Calling a kernel from a kernel is referred to as dynamic parallelism in CUDA. There are CUDA sample projects that demonstrate proper usage of dynamic parallelism, and there is a whole section of the programming guide dedicated to it.

However I’m not able to sort out the problem you are describing based on that description. My usual suggestion in these cases is to provide a short, complete example that demonstrates the problem. The most important word there is complete. I should be able to copy, paste, compile and run, and see the issue, without having to add anything or change anything. Do as you wish, of course.

In the occasions where I need recursive calls, I use the kernel function (the “global” one) as a wrapper for a device function, which implements the recursion. However, the parallelism I can achieve this way is very limited as I quickly encounter the error “too many resources requested for launch” when I increase the number of threads. The number of registers which are required for each thread seem to increase very steeply with the recursion level.
Also, I have often encountered invalid memory references, which I could solve by increasing the stack limit per thread. I guess that each device call comes with a significant overhead and that they cannot easily accumulated as much as on a CPU.

The sort of recursion you are describing is not based on CDP.

I’m not sure why that would be, in the general case. In the general case, the compiler has no knowledge of the recursion level (or depth) and therefore could not possibly be making register usage decisions based on recursion level.

Correct, increasing recursion depth will increase stack usage, which has to be accounted for.

Hi Robert,

I was unprecise in describing this observation. The issue happens at runtime. When I check cudaGetLastError after the kernel execution, I get too many resources requested for launch. Googling this error was not very successful, some posts that I found talk about the GPU running out of SMT registers, but I did not form a conclusive answer yet. However, the error message persists if I set the recursion level to one, so the issue is not related to recursion. I will probably create a new post about the issue once I get it into a small example.

The most common reason for too many resources requested for launch in my experience is that your (GPU kernel) code uses enough registers per thread, that when multiplied by the number of threads you are requesting to launch, exceeds the number of registers available on the GPU SM. There are other possibilities, though.

To assess whether my “most likely guess” is applicable, you would compile the file that contains the kernel in question using -Xptxas -v on the nvcc compile command line.
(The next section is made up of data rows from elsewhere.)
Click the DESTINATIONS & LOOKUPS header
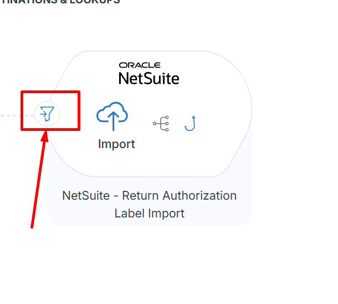This screenshot has height=304, width=338. tap(60, 2)
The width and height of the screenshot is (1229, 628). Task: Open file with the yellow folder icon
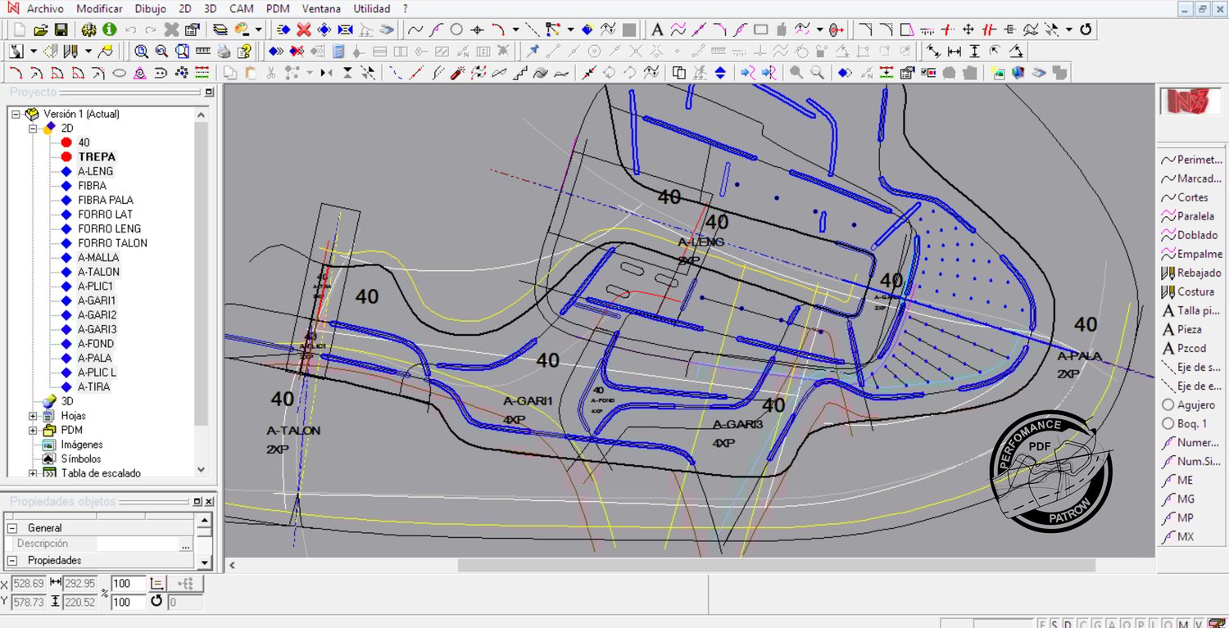coord(41,29)
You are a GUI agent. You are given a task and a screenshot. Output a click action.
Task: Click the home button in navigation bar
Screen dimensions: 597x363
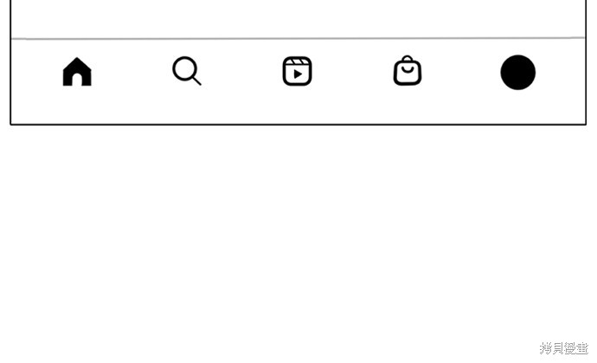tap(77, 72)
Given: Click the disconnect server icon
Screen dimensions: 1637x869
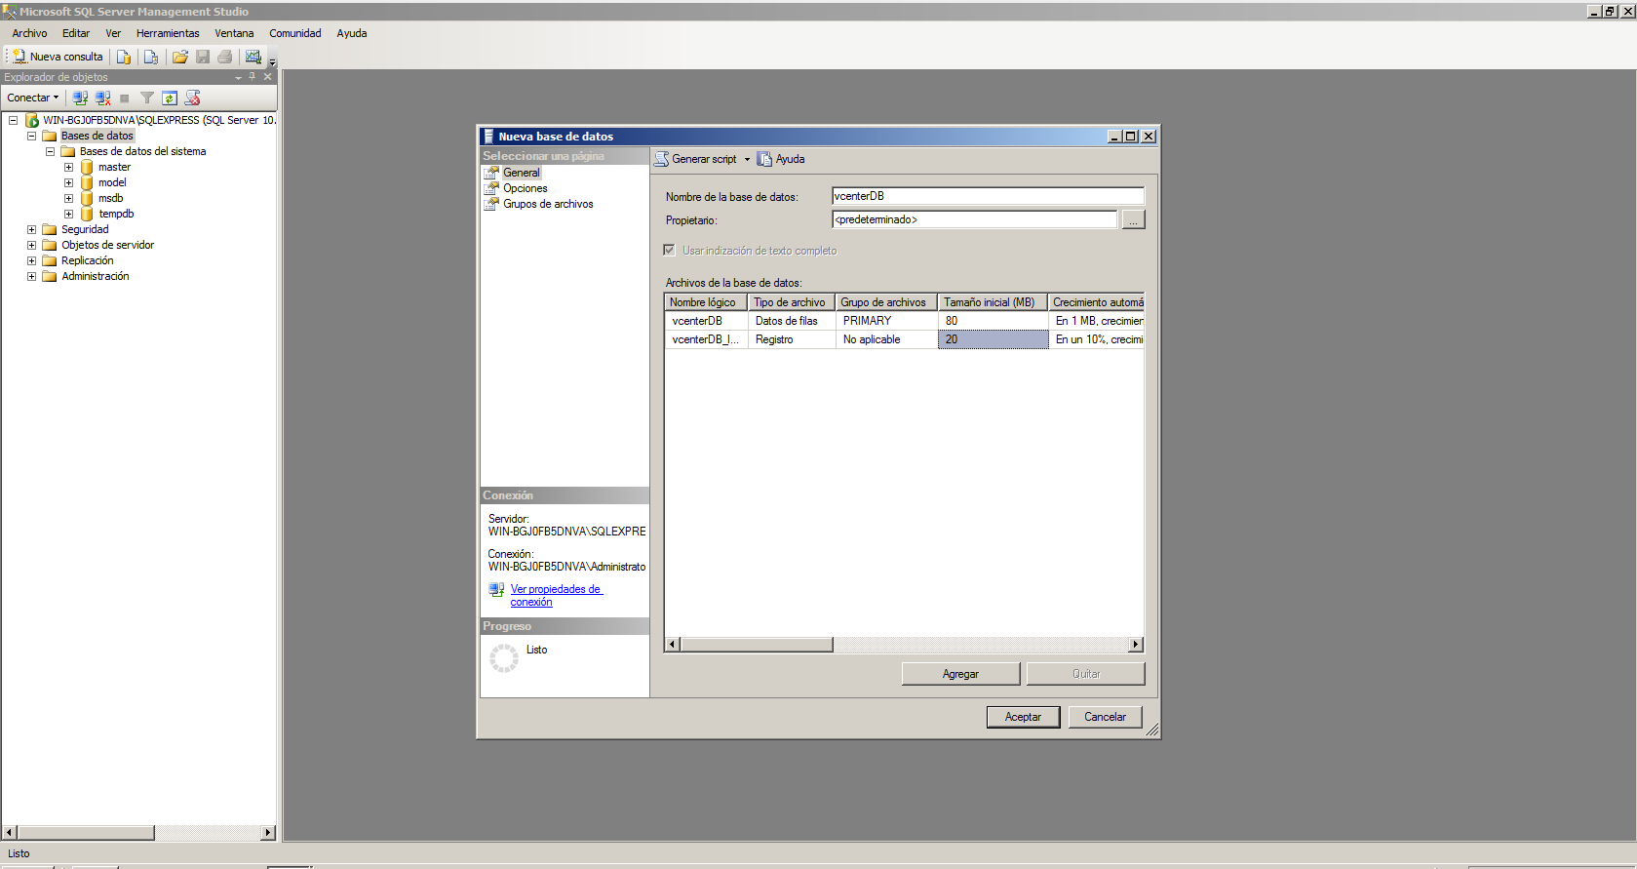Looking at the screenshot, I should [x=103, y=98].

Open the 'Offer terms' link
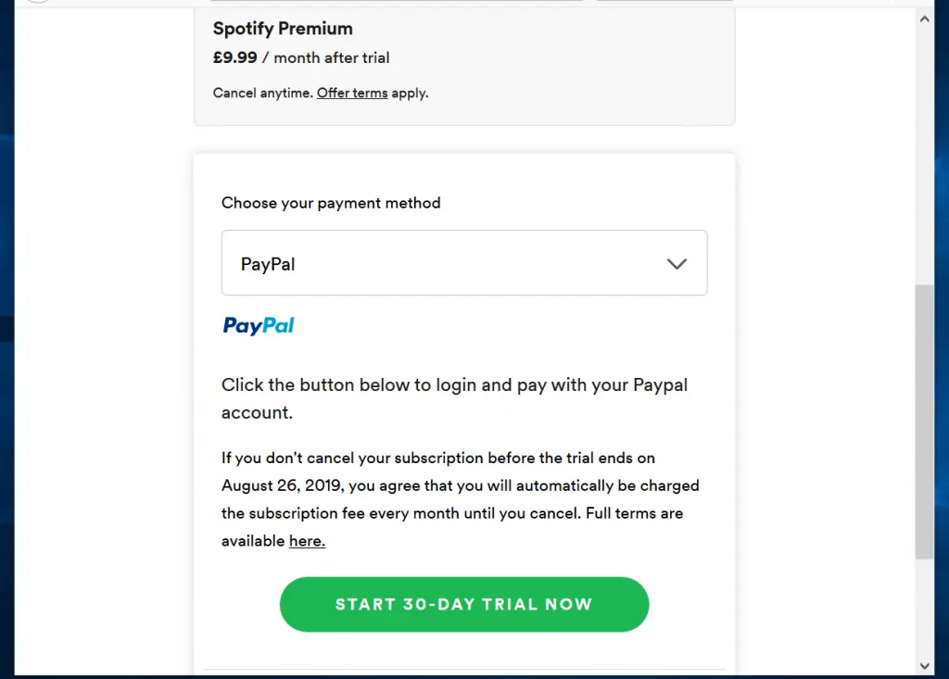352,93
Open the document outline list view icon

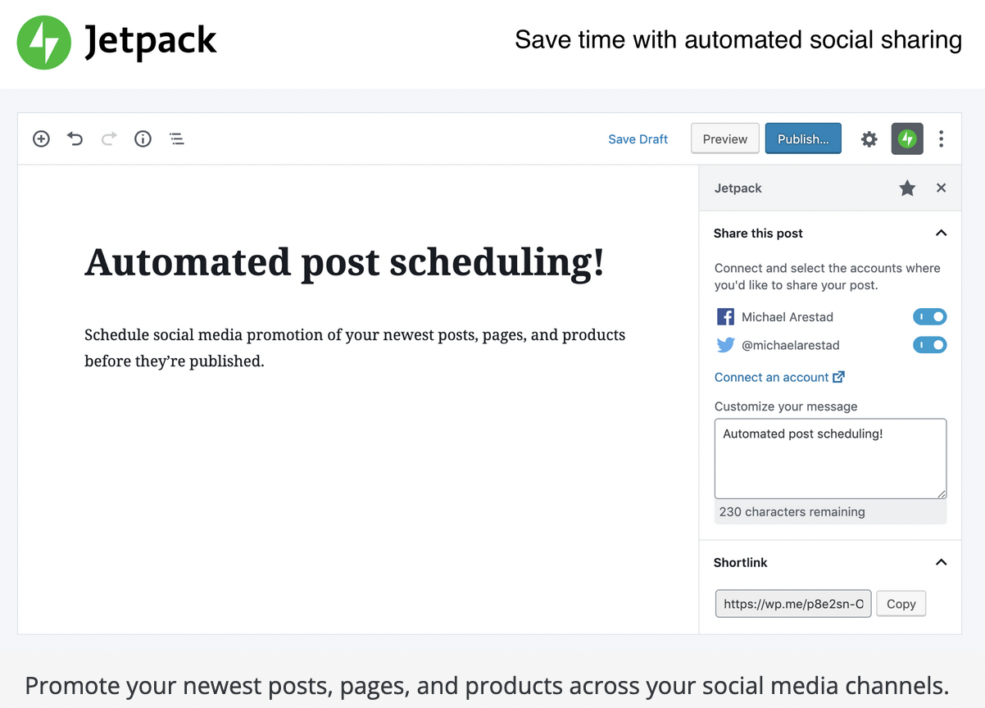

Assuming you are running a situation where the kernel code is all in a single file, that will indicate how many registers per thread are used by each kernel in that file. If you multiply that number by the number of threads you are asking for at kernel launch time, you can compare the product to the hardware technical specification in the programming guide. As you can see there, all “current” GPUs offer 65536 registers per SM. Divide that number by the registers per thread reported by nvcc -Xptxas -v ... and you will get the maximum number of threads that can be launched, subject to granularity considerations. Any attempt to launch more than that many threads, for that kernel, will result in this error.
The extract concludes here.